**What you will do:** The material below holds pictures, which are to be left out; copy exactly the lines from the one with "Click the 不同的流体 column header" through the one with "inside the コードテスト".

**Data listing:**
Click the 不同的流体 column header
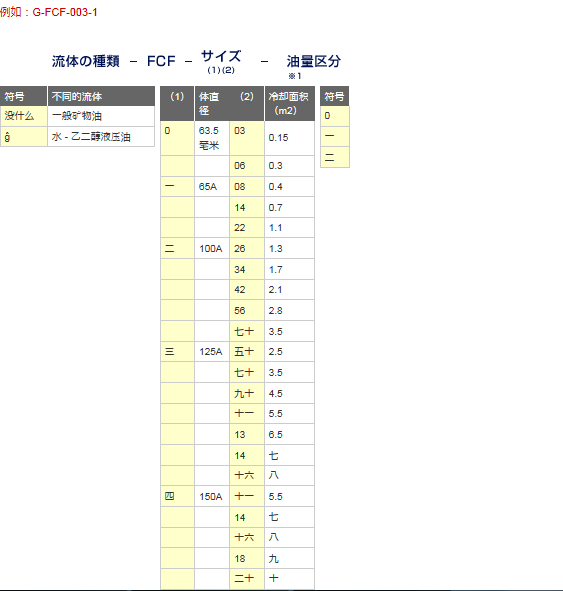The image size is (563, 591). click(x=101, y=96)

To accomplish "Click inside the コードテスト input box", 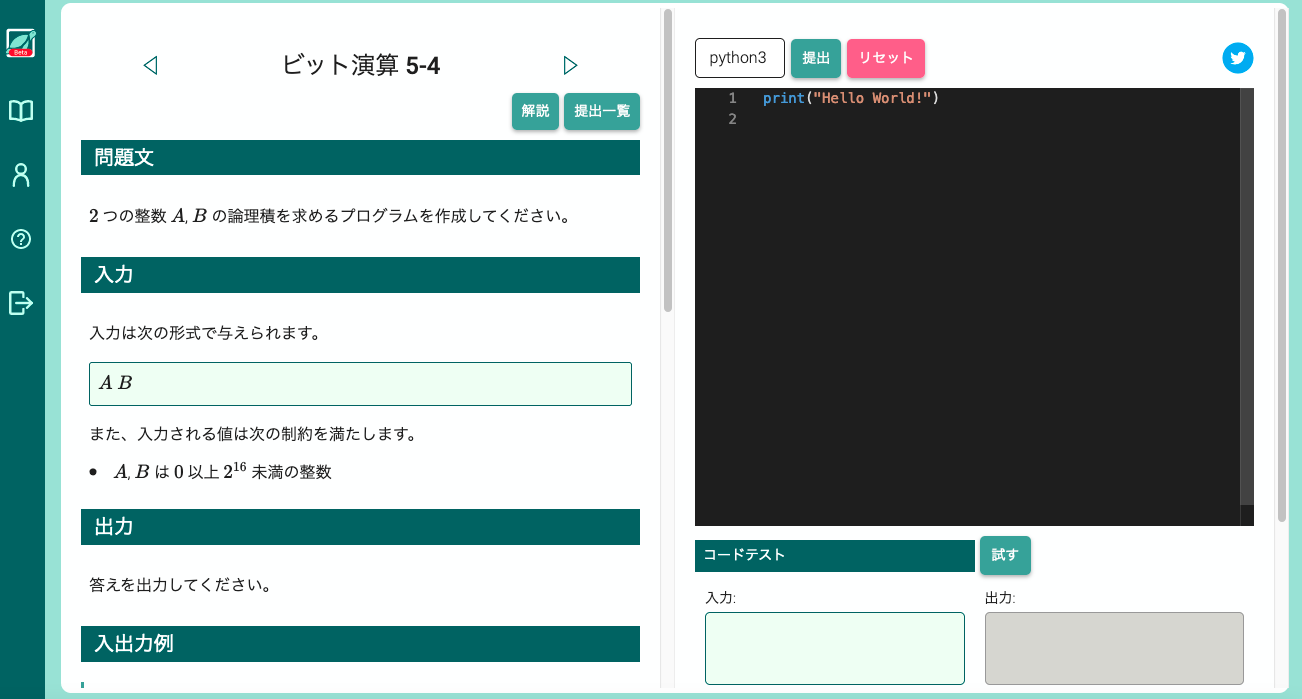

---

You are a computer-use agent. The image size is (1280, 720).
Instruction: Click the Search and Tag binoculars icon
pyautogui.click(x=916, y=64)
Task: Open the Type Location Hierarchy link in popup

**Output:**
Click the 不同的流体 column header
The image size is (563, 591). click(x=101, y=96)

To accomplish "Click inside the コードテスト input box", 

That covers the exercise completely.